Emplanement numbers at airports the size of Alpena's are like pieces of candy in a candy store to a small kid.
Once the magical 10,000 emplanements is reached at an airport over the course of a year, it triggers a $1 million subsidy from the federal government for use with airport projects and improvements.
While not concerned that the 10,000 is in jeopardy of being reached in Alpena this year, over the course of several months now emplanement numbers, compared to last year, have been down.
Why that should be concerning to everyone is that the SkyWest service agreement has not expired and the future of commercial service into and out of Alpena is up for bid again.
At least now, however, we have a better understanding of why some of those emplanement numbers are off. Up until recently, it was much more economical for travelers to take a slight detour and lose a little time from Detroit to Minneapolis, or vice versa, by connecting through Alpena than by flying direct. Once Delta officials became wise to the difference in pricing they implemented a provision in their contract with SkyWest that ended the pricing disparity.

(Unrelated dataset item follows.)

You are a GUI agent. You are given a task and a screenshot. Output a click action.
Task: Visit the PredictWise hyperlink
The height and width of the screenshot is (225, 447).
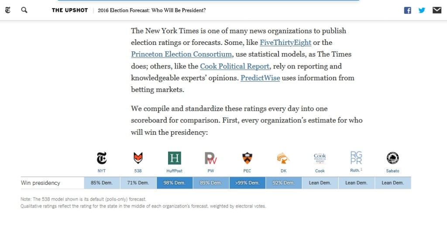pyautogui.click(x=260, y=78)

Thus, the loss of emplanement numbers compared to last year has really little to do with a lack of confidence by local consumers in flying from Alpena via SkyWest, but rather has everything to do with the loophole now closed by Delta.
Still, from SkyWest's perspective, numbers are numbers. If the numbers aren't there, regardless of the reasons, neither is the potential profitability of the Alpena route.
As you read in today's newspaper, thankfully SkyWest officials believe in Alpena and have indicated their intention to bid on the Alpena route. SkyWest has done a great job of offering affordable and on-time flights to Minneapolis and Alpena and to lose them would have been an economic disaster for the community, and the region.